Whamit!

The Weekly Newsletter of MIT Linguistics

Issue of Monday, September 20th, 2010

Phonology Circle resumes next week

There is no meeting of the Phonology Circle this week. We will resume next week, with two presentations, by Igor Yanovich and Youngah Do.

The schedule of currently spoken for dates is below. If you want to sign up for a week to talk, please let Adam know.

  • Sep 27 — Igor Yanovich/Youngah Do
  • Oct 4 — available
  • Oct 18 — Ari Goldberg
  • Oct 25 — Youngah Do
  • Nov 1 — available
  • Nov 8 — Michael Kenstowicz
  • Nov 15 — available
  • Nov 22 — available
  • Nov 29 — RUMMIT practice talks
  • Dec 6 — available

You can view the current, up-to-date version of the schedule here (click ‘agenda’ to see the schedule as a list), or subscribe via iCal here.

Syntax Square 9/21: Jeremy Hartman

Please join us for Syntax Square this week. Jeremy Hartman will discuss a paper by recent MIT visitor Gary Thoms. The abstract and paper can be found here.

Speaker: Jeremy Hartman
Title: Thoms (2010): “‘Verb floating’ and VPE: towards a movement theory of ellipsis licensing” Time: Tuesday, September 21, 1-2PM
Place: 32-D461

If you are interested in presenting your work in Sytnax Square this semester, please email Claire Halpert (halpert@mit.edu) or Natasha Ivlieva (ivlieva@mit.edu).

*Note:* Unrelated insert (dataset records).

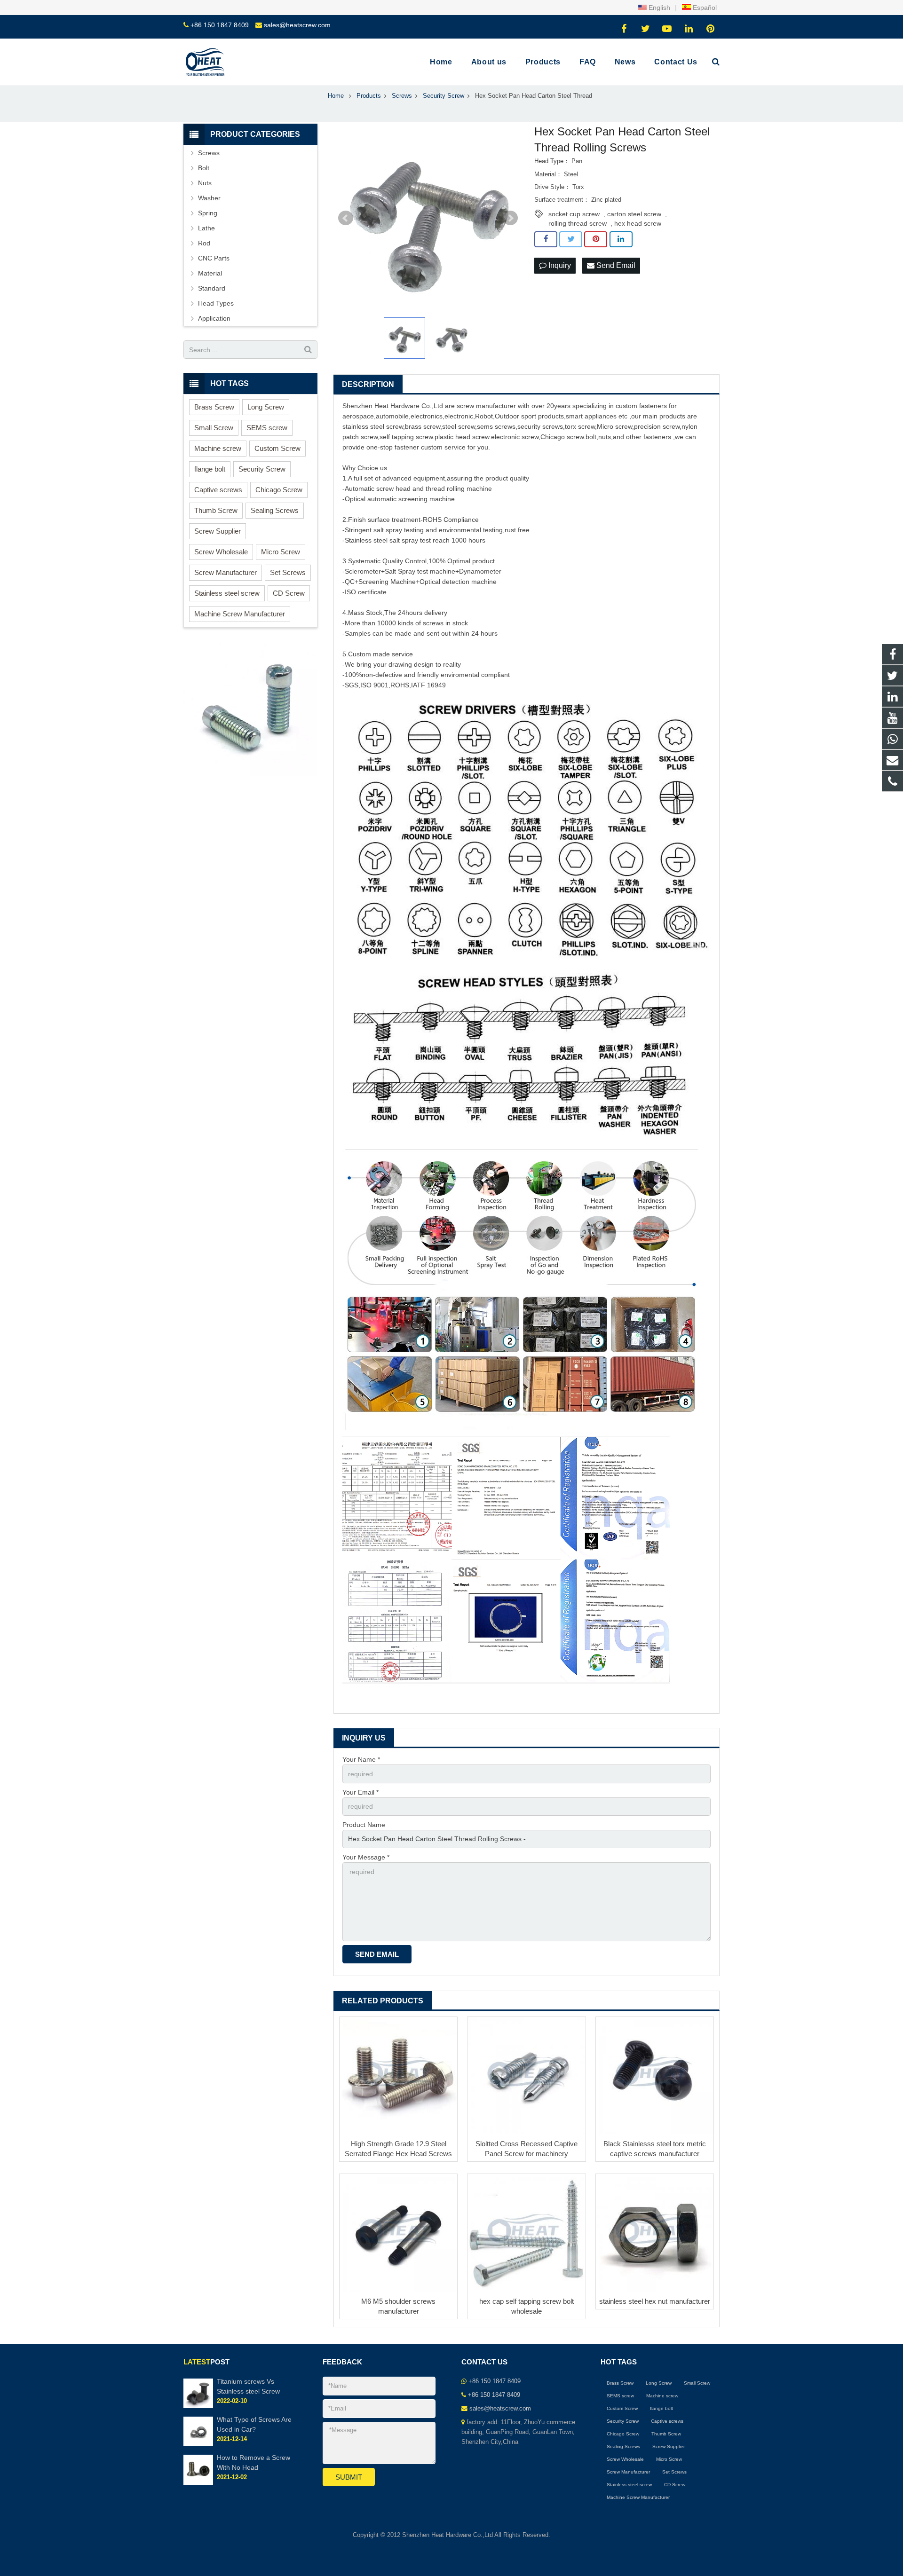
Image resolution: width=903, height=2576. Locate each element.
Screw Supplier (217, 531)
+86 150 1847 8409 (219, 25)
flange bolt (209, 469)
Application (214, 318)
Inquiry (559, 265)
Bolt (203, 168)
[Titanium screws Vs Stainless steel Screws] (198, 2406)
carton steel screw (634, 214)
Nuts (205, 183)
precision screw (657, 426)
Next (510, 218)
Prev (345, 218)
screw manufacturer (486, 406)
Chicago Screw (278, 490)
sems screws (496, 426)
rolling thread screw (577, 223)
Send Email (614, 265)
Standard (211, 288)
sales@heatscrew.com (297, 25)
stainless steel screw (372, 426)
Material (210, 273)
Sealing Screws (275, 510)
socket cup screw (574, 214)
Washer (209, 198)
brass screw (422, 426)
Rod (204, 243)
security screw (538, 426)
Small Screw (213, 428)
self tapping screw (406, 437)
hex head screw (637, 223)
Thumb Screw (216, 510)
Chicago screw (562, 437)
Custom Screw (277, 448)
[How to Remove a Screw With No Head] (198, 2483)
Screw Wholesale (221, 552)
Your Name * (361, 1759)
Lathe (206, 228)
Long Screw (265, 407)
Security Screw (261, 469)
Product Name (363, 1824)
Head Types (216, 303)
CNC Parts (214, 258)
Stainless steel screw (227, 593)
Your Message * (365, 1857)
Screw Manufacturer (225, 572)
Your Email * (360, 1792)
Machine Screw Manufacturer (239, 614)
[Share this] (545, 239)
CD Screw (289, 593)
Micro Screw (280, 552)
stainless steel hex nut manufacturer (654, 2301)
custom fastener (640, 406)
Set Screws (288, 572)
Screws (209, 153)
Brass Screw (214, 407)
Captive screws (218, 490)
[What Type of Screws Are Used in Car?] (198, 2445)
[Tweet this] (570, 239)
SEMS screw (266, 428)
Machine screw (217, 448)
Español (704, 7)
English (658, 7)
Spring (207, 213)
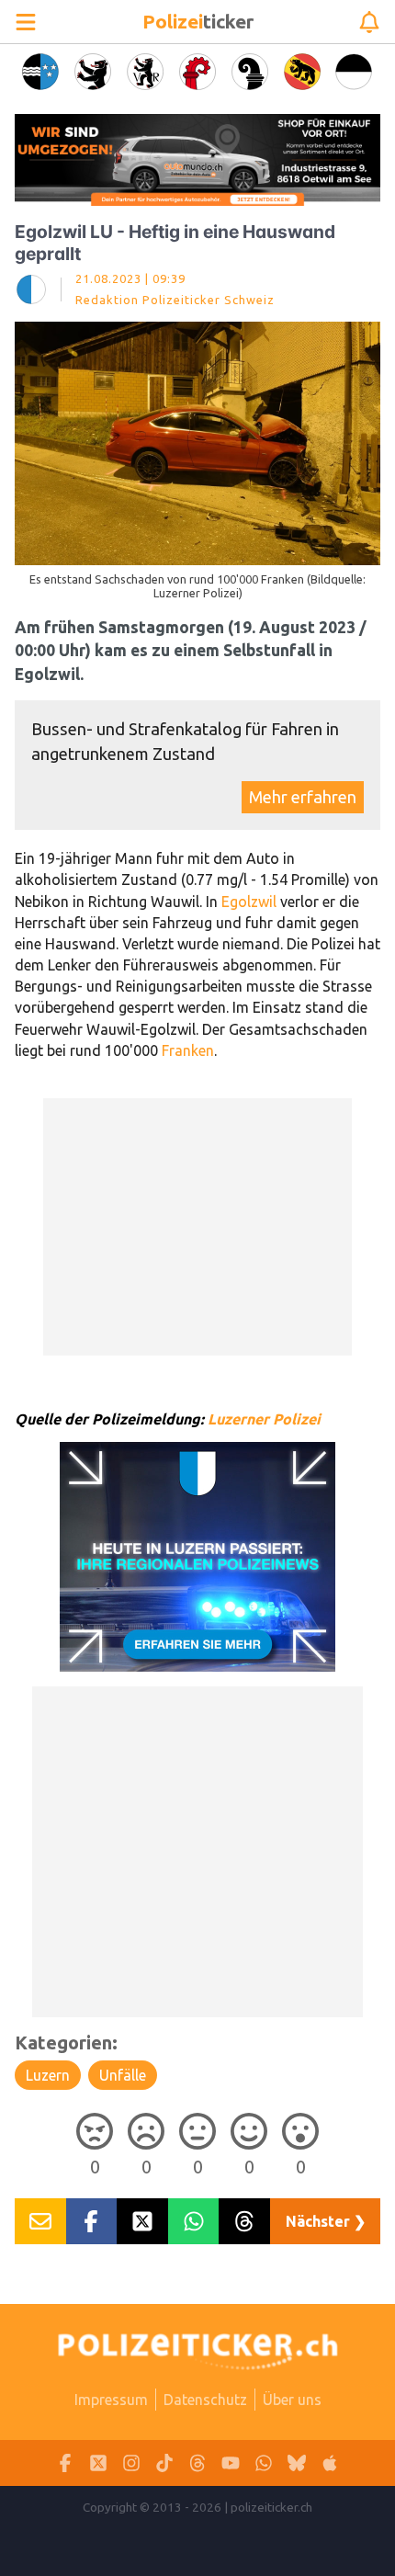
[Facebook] (65, 2463)
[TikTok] (164, 2463)
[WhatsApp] (263, 2463)
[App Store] (330, 2463)
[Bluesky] (297, 2463)
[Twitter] (98, 2463)
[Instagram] (131, 2463)
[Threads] (197, 2463)
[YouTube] (230, 2463)
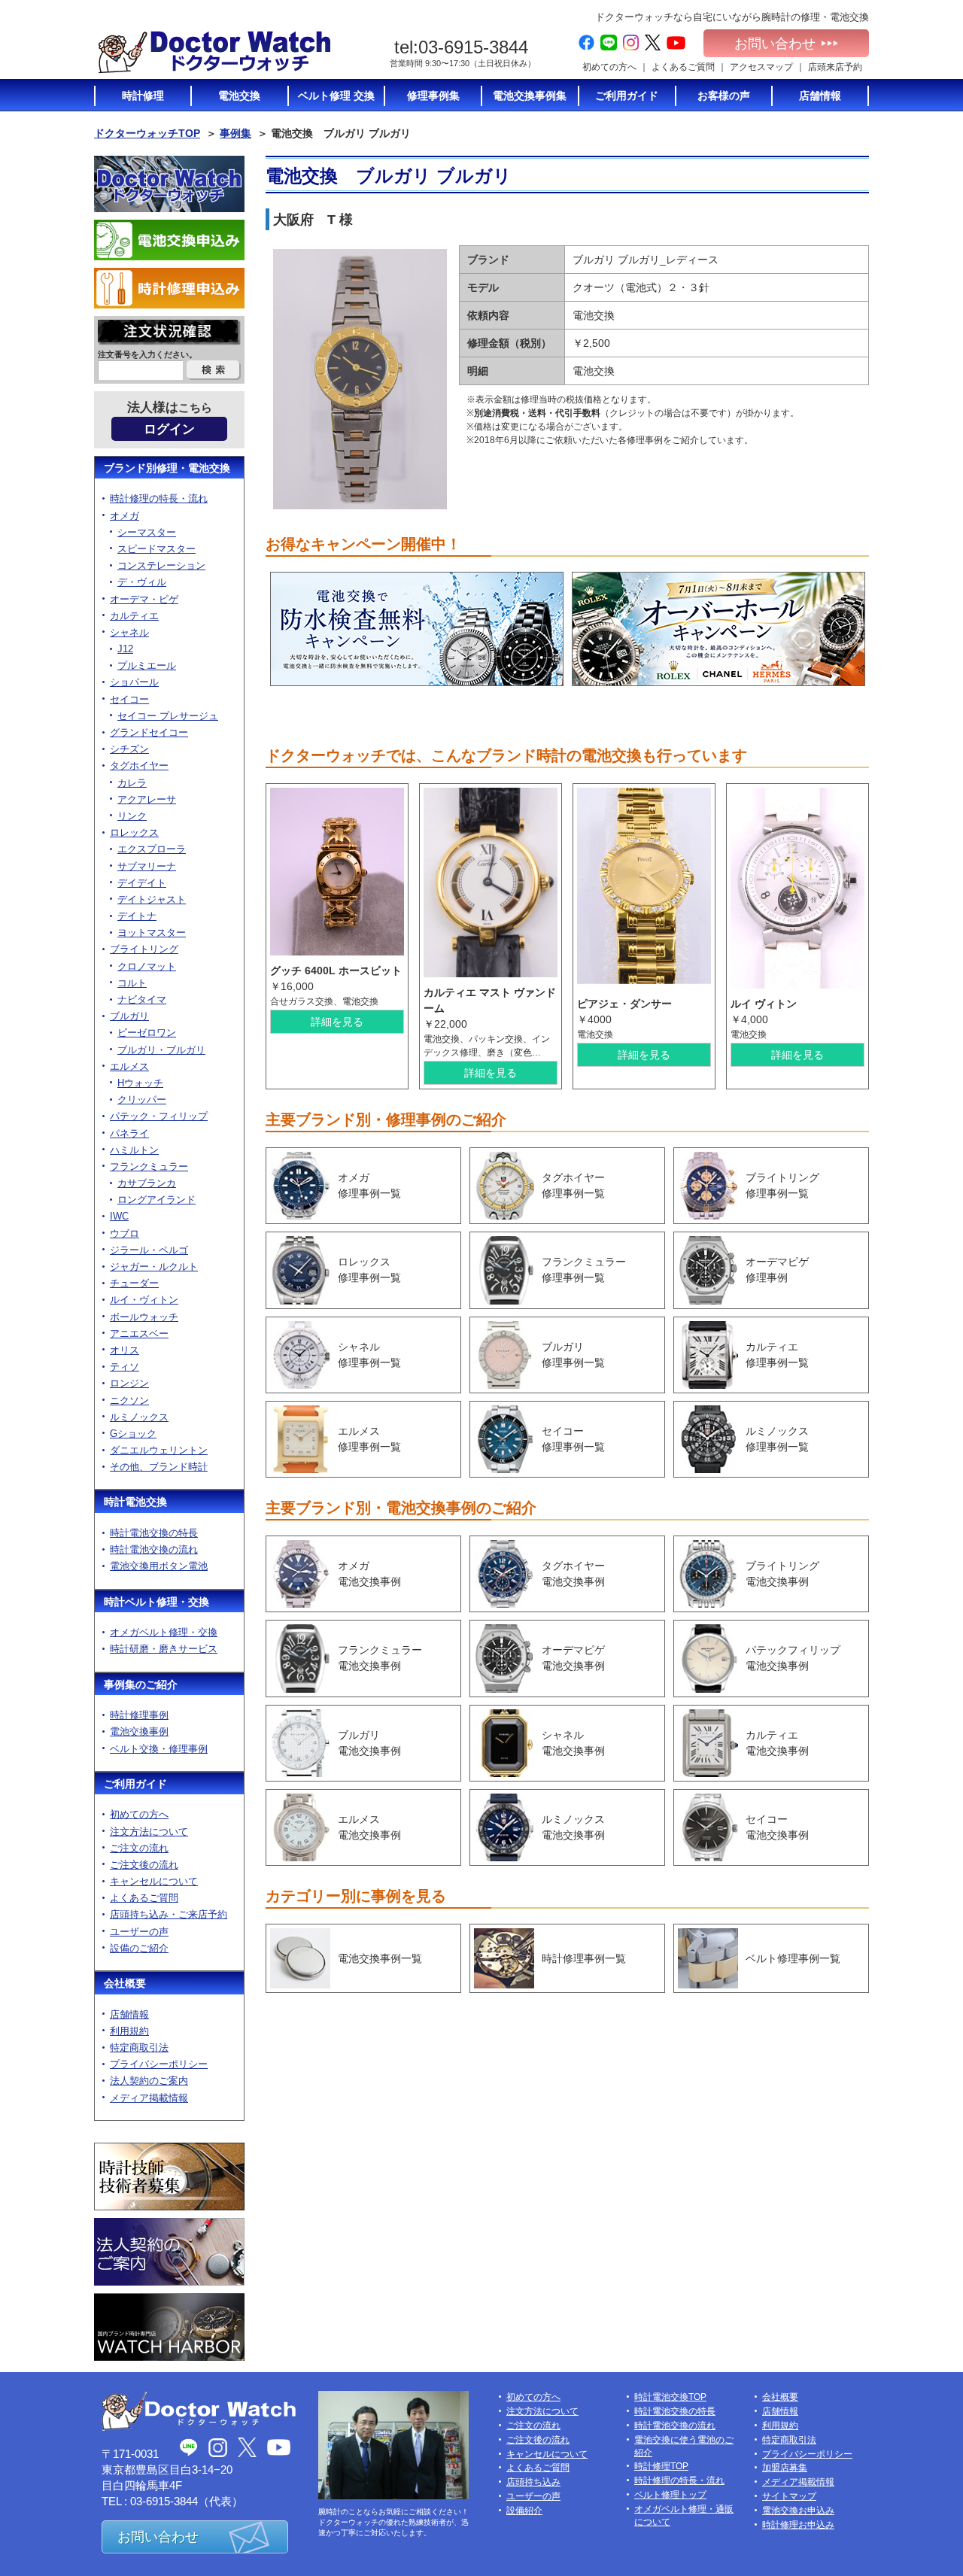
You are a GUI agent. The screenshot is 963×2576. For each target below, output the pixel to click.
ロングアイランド (156, 1199)
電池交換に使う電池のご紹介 (684, 2446)
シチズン (129, 749)
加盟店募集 (784, 2467)
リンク (132, 816)
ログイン (169, 429)
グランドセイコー (149, 732)
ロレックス (134, 832)
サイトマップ (789, 2496)
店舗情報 (129, 2014)
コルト (132, 983)
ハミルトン (134, 1150)
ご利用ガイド (135, 1784)
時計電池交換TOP (670, 2397)
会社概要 (125, 1983)
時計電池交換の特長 (154, 1533)
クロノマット (146, 966)
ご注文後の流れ (144, 1864)
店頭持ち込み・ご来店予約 (168, 1914)
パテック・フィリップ (159, 1116)
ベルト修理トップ (670, 2494)
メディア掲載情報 (149, 2098)
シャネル (129, 632)
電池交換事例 (139, 1731)
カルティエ (134, 615)
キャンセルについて (154, 1881)
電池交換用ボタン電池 (159, 1566)
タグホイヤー (139, 765)
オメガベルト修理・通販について (684, 2515)
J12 (125, 649)
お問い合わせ (775, 43)
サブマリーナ (146, 866)
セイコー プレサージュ (167, 715)
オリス (124, 1350)
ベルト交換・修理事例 (159, 1748)
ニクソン (129, 1400)
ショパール (134, 682)
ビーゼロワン (146, 1032)
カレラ (132, 782)
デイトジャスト (151, 899)
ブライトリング (144, 949)
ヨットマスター (151, 932)
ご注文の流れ (139, 1848)
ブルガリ (129, 1016)
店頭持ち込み (533, 2482)
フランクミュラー (149, 1166)
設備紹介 (524, 2510)
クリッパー (141, 1099)
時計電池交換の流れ (154, 1549)
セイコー (129, 699)
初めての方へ (609, 67)
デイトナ (136, 916)
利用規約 (129, 2031)
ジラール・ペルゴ (149, 1250)
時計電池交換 (135, 1502)
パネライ (129, 1133)
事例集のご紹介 (141, 1684)
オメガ (124, 515)
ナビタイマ (141, 999)
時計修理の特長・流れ (159, 498)
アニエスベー (139, 1333)
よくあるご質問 (683, 67)
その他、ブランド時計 (159, 1466)
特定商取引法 (139, 2047)
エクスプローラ (151, 849)
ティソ (124, 1366)
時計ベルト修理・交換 (156, 1602)
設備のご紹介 (139, 1948)
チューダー (134, 1283)
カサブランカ (146, 1183)
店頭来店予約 (835, 67)
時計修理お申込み (798, 2525)
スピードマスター (156, 548)
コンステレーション (161, 565)
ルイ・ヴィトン (144, 1299)
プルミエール (146, 665)
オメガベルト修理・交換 (163, 1632)
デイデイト (141, 883)
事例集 (235, 133)
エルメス (129, 1066)
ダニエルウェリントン (159, 1450)
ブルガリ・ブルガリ (161, 1050)
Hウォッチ (140, 1083)
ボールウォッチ (144, 1317)
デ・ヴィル (141, 582)
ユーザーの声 (139, 1931)
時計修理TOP (661, 2466)
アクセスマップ (761, 67)
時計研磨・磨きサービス (163, 1648)
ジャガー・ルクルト (154, 1266)
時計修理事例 (139, 1715)
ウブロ (124, 1233)
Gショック (133, 1433)
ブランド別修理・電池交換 (167, 468)
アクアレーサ (146, 799)
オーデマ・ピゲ (144, 599)
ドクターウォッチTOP (147, 133)
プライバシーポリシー (159, 2064)
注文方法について (149, 1831)
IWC (119, 1216)
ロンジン (129, 1383)
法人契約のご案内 (149, 2080)
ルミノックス (139, 1417)
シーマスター (146, 532)
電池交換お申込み (798, 2510)
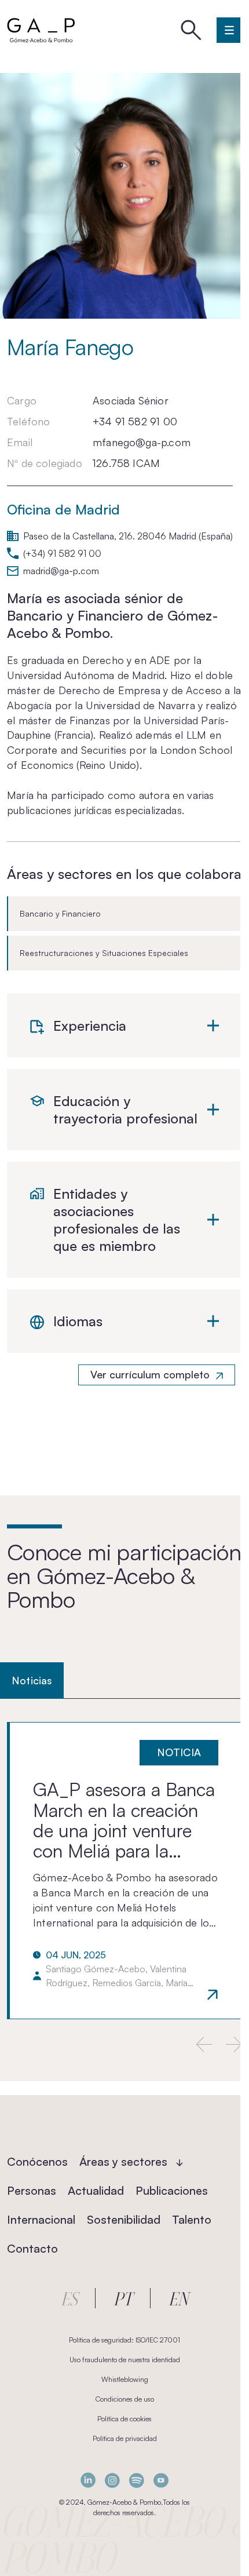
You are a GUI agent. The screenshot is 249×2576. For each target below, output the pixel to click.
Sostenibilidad (123, 2219)
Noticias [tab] (32, 1680)
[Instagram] (112, 2480)
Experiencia (89, 1025)
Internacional (41, 2219)
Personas (31, 2190)
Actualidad (96, 2190)
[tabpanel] (124, 1870)
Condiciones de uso (125, 2399)
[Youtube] (161, 2480)
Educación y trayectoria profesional (125, 1109)
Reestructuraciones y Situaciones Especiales (104, 953)
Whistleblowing (124, 2379)
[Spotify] (136, 2480)
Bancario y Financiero (60, 913)
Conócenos (37, 2161)
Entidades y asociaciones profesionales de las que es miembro (116, 1219)
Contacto (32, 2248)
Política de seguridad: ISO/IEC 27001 (124, 2340)
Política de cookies (124, 2418)
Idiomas (77, 1321)
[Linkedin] (88, 2480)
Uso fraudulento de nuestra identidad (124, 2359)
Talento (191, 2219)
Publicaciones (172, 2190)
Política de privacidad (125, 2438)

LFRG 9/22: Frank Sode on the German present subjunctive

WHO: Frank Sode (ZAS)
WHAT: The German present subjunctive and the expression of the speaker’s attitude
WHEN: September 22, 1:30PM-3:00PM
WHERE: 32-D831

WHAT EXACTLY: see the abstract

Colloquium 9/24 - Hubert Truckenbrodt

Colloquium 9/24 - Hubert Truckenbrodt

Date: Friday, September 24, 2010
Time: 3:30-5:00PM
Place: 32-141
Speaker: Hubert Truckenbrodt (ZAS Berlin)
Title: Wh is F: prosody and semantics

Abstract:

Why do many languages show a natural class of focused phrases and wh-phrases, by way of movement to the same position or by marking of both by focus markers? In focus (Rooth 1992), a scope operator ~C induces the calculation of contextually relevant alternatives. The focus feature F marks the positions in which the alternatives vary. In questions, the scope operator Q induces the calculation of the question’s meaning as a set of answers. The feature wh marks the position in which the answers vary. I argue, extending suggestions of Beck 2006, that the feature Wh in questions is really the feature F. Its contribution in questions is thus not related to information structure, but part of the meaning of the interrogative. In the prosodic part of the talk, I argue with Japanese questions, English and German echo questions and multiple questions that this F in questions is really the stress-attracting feature F that we know from its use in information structure. However, the new extended use of F will also bring into view a systematic exception of its stress-attracting behavior, namely the presence of a checking-relation of a wh-word with the Q-marker. I suggest that ‘visibility’ of F within its scope (~C or Q) may either be satisfied by F carrying the strongest stress in its scope-domain, or by a checking-relation between F and the scope-marker.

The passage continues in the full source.